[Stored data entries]
>>>>
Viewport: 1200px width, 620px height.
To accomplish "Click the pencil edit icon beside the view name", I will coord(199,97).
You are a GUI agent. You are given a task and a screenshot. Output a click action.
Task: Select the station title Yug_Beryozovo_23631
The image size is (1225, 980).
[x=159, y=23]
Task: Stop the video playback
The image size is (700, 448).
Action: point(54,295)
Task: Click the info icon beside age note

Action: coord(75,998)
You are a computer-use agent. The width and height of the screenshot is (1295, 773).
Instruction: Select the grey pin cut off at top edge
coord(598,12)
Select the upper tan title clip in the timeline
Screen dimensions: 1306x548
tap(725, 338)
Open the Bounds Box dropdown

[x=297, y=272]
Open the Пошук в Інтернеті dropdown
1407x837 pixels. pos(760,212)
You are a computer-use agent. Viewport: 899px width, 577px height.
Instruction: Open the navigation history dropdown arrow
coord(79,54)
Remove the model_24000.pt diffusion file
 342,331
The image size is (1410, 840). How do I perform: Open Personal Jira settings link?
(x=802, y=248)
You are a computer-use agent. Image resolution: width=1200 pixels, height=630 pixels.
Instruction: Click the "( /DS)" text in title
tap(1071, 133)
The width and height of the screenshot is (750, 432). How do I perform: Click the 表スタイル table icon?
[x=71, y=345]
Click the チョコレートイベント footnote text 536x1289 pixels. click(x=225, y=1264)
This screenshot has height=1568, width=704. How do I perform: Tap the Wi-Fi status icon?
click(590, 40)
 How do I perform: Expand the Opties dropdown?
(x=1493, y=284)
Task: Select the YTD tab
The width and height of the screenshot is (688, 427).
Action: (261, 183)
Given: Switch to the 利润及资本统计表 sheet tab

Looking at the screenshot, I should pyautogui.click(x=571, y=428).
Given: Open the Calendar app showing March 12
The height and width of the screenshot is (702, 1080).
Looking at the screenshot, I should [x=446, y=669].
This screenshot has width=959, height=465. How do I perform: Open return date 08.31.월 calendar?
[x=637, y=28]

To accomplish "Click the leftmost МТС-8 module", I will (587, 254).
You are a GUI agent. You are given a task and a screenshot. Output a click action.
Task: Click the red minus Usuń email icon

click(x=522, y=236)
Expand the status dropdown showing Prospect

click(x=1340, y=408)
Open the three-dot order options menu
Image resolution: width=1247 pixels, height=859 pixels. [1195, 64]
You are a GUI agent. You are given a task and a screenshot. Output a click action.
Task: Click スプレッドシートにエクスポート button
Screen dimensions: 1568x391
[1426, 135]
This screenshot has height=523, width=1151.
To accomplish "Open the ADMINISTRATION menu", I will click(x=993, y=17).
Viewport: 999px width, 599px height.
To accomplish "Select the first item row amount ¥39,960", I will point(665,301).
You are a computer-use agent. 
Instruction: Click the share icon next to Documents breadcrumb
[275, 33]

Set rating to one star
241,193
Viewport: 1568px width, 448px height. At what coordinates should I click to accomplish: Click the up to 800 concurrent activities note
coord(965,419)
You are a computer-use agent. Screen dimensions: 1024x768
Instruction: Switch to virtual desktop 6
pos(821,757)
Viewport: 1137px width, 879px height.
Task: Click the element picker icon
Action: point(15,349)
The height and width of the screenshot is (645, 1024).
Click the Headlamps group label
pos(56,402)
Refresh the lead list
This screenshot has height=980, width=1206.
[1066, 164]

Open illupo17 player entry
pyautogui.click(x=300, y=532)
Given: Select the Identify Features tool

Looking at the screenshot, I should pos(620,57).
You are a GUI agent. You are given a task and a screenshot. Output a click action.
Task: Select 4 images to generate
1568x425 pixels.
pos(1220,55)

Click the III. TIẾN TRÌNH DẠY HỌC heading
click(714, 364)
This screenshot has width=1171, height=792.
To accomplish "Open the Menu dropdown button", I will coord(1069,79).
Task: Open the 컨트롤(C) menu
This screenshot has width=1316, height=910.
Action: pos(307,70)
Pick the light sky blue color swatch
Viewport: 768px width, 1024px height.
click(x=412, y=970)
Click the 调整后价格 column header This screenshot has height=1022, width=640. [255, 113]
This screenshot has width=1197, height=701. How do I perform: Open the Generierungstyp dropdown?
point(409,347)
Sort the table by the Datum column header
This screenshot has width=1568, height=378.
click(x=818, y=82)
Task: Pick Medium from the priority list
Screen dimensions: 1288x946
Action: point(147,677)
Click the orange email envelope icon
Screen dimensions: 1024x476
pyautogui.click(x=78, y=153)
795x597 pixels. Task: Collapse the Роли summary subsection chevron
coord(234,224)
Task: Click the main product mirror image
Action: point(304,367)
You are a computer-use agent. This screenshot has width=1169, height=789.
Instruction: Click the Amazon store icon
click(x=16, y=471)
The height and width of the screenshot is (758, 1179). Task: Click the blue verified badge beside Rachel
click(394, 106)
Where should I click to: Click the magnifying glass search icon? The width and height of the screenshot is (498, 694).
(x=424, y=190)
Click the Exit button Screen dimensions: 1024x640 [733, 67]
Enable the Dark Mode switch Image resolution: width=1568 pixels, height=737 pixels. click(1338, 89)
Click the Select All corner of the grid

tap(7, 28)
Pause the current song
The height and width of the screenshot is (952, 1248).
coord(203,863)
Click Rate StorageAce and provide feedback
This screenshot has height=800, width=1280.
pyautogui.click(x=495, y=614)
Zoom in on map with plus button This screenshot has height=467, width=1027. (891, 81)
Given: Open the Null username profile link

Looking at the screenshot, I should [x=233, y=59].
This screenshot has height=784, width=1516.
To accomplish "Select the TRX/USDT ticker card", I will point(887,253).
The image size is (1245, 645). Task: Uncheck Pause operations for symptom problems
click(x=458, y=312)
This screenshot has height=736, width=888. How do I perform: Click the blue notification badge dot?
<<<<
**Task to carry out**
Each line from the top of the records above through the line containing "Select the upper" needs to be transcribed exactly, and no line after it.

**Task solution**
Viewport: 1200px width, 620px height.
To accomplish "Click the pencil edit icon beside the view name", I will coord(199,97).
You are a GUI agent. You are given a task and a screenshot. Output a click action.
Task: Select the station title Yug_Beryozovo_23631
The image size is (1225, 980).
[x=159, y=23]
Task: Stop the video playback
The image size is (700, 448).
Action: point(54,295)
Task: Click the info icon beside age note

Action: coord(75,998)
You are a computer-use agent. The width and height of the screenshot is (1295, 773).
Instruction: Select the grey pin cut off at top edge
coord(598,12)
Select the upper tan title clip in the timeline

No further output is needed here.